Brief:
No line before the one holding "This screenshot has" is to be copied; that line and all after it, through the end of the listing, are returned exactly, minus pictures.

━━━━━━━━━━

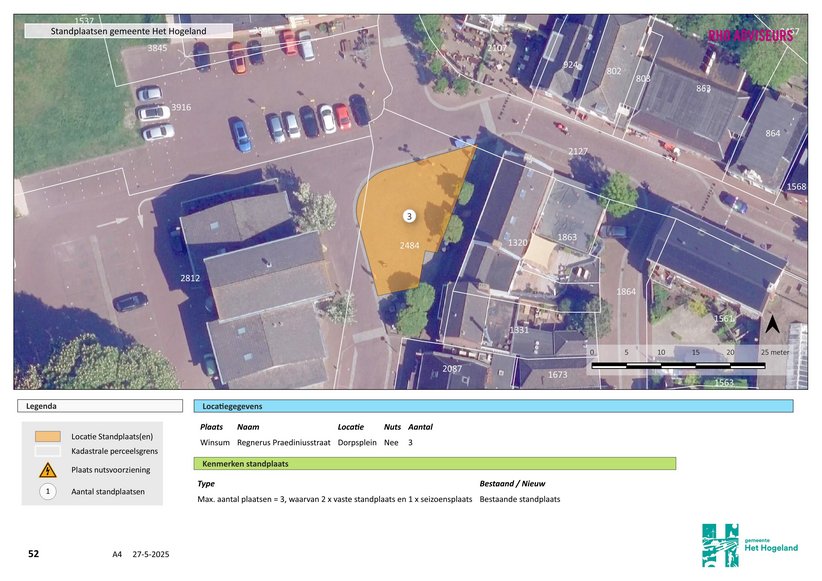Click the yellow utility warning triangle in legend

(x=47, y=470)
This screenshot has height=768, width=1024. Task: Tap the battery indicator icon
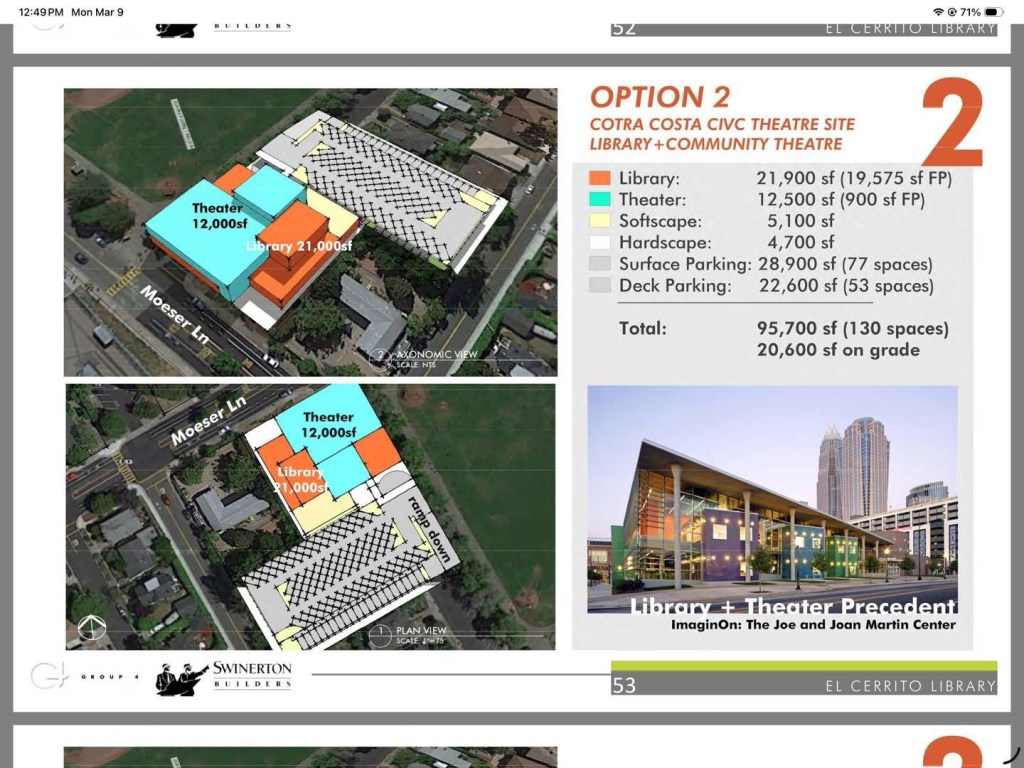(x=993, y=11)
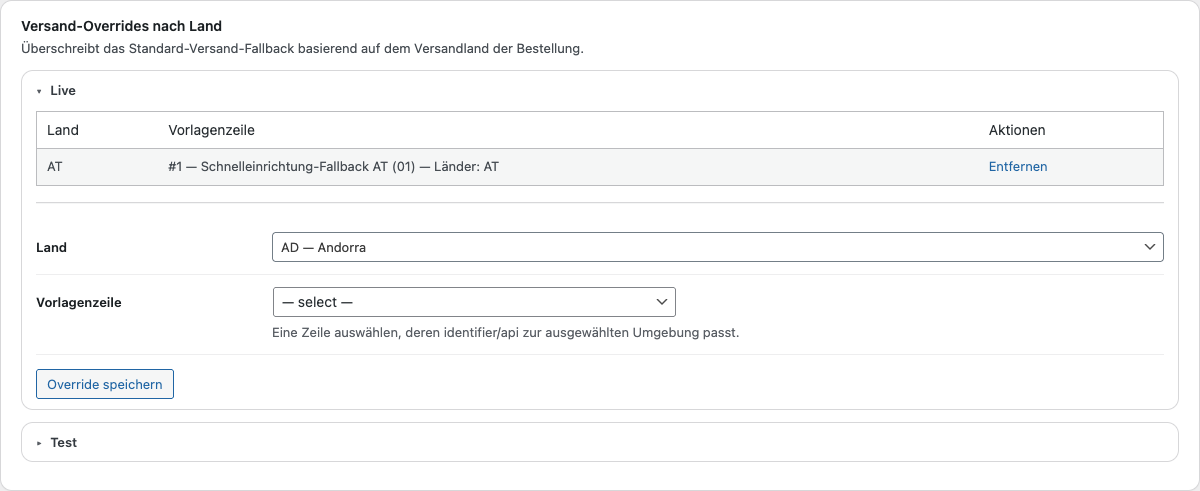Click the Live section title
The image size is (1200, 491).
pyautogui.click(x=63, y=91)
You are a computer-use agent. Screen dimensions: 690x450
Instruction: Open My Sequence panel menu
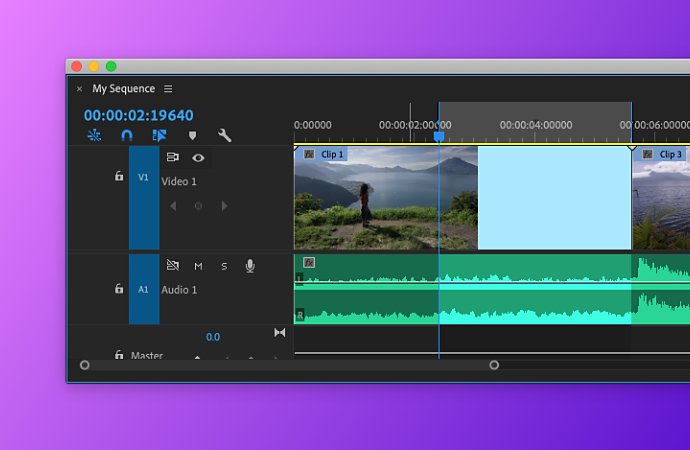(x=168, y=89)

━━━━━━━━━━

Output for this task:
This screenshot has height=768, width=1024. Task: Tap the battery indicator icon
(x=993, y=11)
Click the Live section title
The image size is (1200, 491).
pyautogui.click(x=63, y=91)
You are a computer-use agent. Screen dimensions: 690x450
Instruction: Open My Sequence panel menu
(x=168, y=89)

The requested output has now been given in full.